--- Data to use ---
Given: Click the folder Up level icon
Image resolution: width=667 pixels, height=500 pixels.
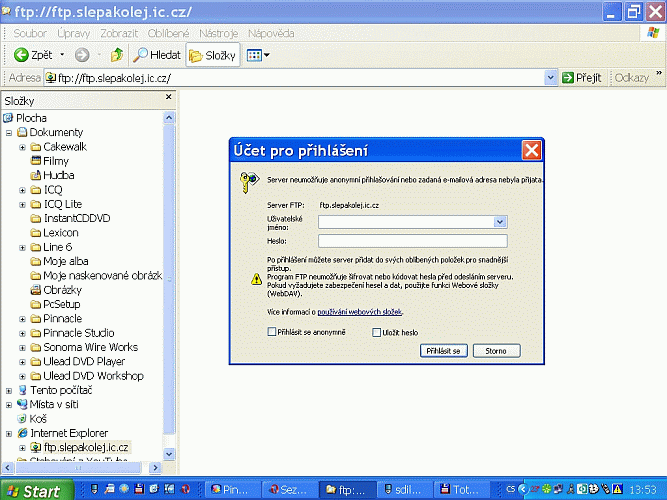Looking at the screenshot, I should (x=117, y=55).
---
--- Data to use ---
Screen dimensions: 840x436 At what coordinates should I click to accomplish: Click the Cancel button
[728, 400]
---
--- Data to use ---
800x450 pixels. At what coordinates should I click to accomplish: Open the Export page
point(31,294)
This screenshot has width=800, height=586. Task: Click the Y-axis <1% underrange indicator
---
> _Problem to solve_
Given the records above, return exactly the lines starting at the line containing "800x450 pixels. At" and ending at the line containing "This screenshot has", including both.

> _Exercise output_
800x450 pixels. At what coordinates should I click to accomplish: Open the Export page
point(31,294)
This screenshot has width=800, height=586. Task: Click the Y-axis <1% underrange indicator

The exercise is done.